I've always liked the gen1 sansa fuze(click wheel) The menus made sense and I could delete songs without looking at it(major + for me) I have one now, and I was going to buy another 1-2 to keep for parts. Broken ones are $15-$20 Used 8gb ones are $50 New 8gb ones are $120+ For a 5 year old MP3 player! Please explain...
No idea. I love my Sansa clip, though http://www.amazon.com/SanDisk-Sansa-Clip-Player-Indigo/dp/B00400TGEC
FLAC is "irregular" when it comes to products of a company with some fruit logo. There's tons of players supporting FLAC out of the box. Monkey's Audio is a different animal, i doubt it will ever gain any hardware support. Well except only thing - hardware becomes more powerful every day, so many bigger media players can just run mplayer and play almost everything. But that's not a hardware support so it affects battery life. Nobody cares about lossless formats other than FLAC and Apple lossless anyway.
FLAC *is* irregular. It's ment for archiving, not everyday listening.

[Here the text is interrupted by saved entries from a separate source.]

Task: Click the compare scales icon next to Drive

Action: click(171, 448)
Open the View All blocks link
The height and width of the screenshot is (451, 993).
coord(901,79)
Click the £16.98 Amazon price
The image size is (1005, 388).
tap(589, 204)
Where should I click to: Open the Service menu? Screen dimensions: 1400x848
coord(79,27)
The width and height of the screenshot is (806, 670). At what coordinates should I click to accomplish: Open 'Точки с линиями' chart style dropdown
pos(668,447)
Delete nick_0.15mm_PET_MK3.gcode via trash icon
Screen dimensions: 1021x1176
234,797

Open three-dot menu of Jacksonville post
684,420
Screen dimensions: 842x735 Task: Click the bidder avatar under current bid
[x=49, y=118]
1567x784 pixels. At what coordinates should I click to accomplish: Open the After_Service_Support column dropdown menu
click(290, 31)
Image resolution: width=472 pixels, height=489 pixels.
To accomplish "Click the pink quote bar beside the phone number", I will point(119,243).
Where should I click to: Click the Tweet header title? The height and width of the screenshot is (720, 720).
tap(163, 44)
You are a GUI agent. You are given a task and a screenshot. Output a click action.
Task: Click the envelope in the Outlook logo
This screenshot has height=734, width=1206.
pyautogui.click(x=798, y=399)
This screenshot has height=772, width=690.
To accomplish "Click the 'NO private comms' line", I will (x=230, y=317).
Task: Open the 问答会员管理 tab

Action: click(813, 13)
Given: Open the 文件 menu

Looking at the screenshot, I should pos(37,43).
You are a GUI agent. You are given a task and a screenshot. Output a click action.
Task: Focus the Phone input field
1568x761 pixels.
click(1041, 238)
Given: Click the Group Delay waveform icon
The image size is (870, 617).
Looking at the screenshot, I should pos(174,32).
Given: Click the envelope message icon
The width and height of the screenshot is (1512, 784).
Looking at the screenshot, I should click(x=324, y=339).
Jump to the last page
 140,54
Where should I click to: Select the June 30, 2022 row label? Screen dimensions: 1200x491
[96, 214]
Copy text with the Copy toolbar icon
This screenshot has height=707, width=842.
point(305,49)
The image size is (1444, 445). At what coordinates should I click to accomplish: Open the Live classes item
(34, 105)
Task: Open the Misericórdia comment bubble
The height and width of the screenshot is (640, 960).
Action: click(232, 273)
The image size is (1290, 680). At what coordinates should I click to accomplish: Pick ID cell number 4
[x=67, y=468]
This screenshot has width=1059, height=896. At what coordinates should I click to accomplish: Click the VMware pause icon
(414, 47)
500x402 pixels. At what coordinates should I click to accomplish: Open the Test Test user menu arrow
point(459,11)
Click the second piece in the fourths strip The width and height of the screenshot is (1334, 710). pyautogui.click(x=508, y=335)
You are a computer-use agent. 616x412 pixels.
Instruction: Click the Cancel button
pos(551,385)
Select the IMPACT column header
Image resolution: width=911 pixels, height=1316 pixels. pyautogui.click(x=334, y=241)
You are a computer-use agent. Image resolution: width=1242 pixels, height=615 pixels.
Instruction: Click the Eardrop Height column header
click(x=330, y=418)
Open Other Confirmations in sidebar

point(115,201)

Is there any audible difference between MP3-320kbs and FLAC?
FLAC is only used by people who want to feel pompous and superior about audio formats, even though they most likely can't hear the difference between it or any decent quality "lossy" format.
I think the difference between low bit rate MP3 such as 128 and higher bitrate like 360 is prominent and audible, but FLAC vs MP3-360kbps is ridiculous
i archive all my cds as FLACs on my hdd. instead of converting them to 320 kbps and transferring them to my mp3 player, i just copy and paste the flacs and i am done. i agree flac might be overkill for portable systems but as i said, it is nice to be able to drag-and-drop my archived flacs without encoding.
Quite probably but if I have a bunch of FLAC files on my laptop I'm not going to also include an MP3 set for kicks. 128kbit MP3 is quite audible in terms of suck and most 320kbit MP3s can sound pretty decent. FLAC is more likely limited by your sound hardware being used and whatever speakers are available.
Ogg/Vorbis originally planned a feature called "peeling", meaning if you had a high-bitrate file you could just "peel off" some quality and end up with a lower quality file at any bitrate you wanted (NB: without reencoding!), eliminating the need to archive multiple files at multiple bitrates. That would've been ideal for the transfer-from-hd-to-portable-player scenario. Unfortunately, it was never actually implemented.
i can tell the difference from mp360kbs and flac on my creative speakers... not audiophile setup at all
I can definitely tell the difference between listening to an actual CD and listening to an AAC or mp3 on my computer. That's probably due in part to the fact that my CD player has a much better DAC than my computer, but I think there's a noticeable difference anyway. Even listening to a CD on a SCPH-1001 sounds better than a compressed file. It's not something I can really explain accurately.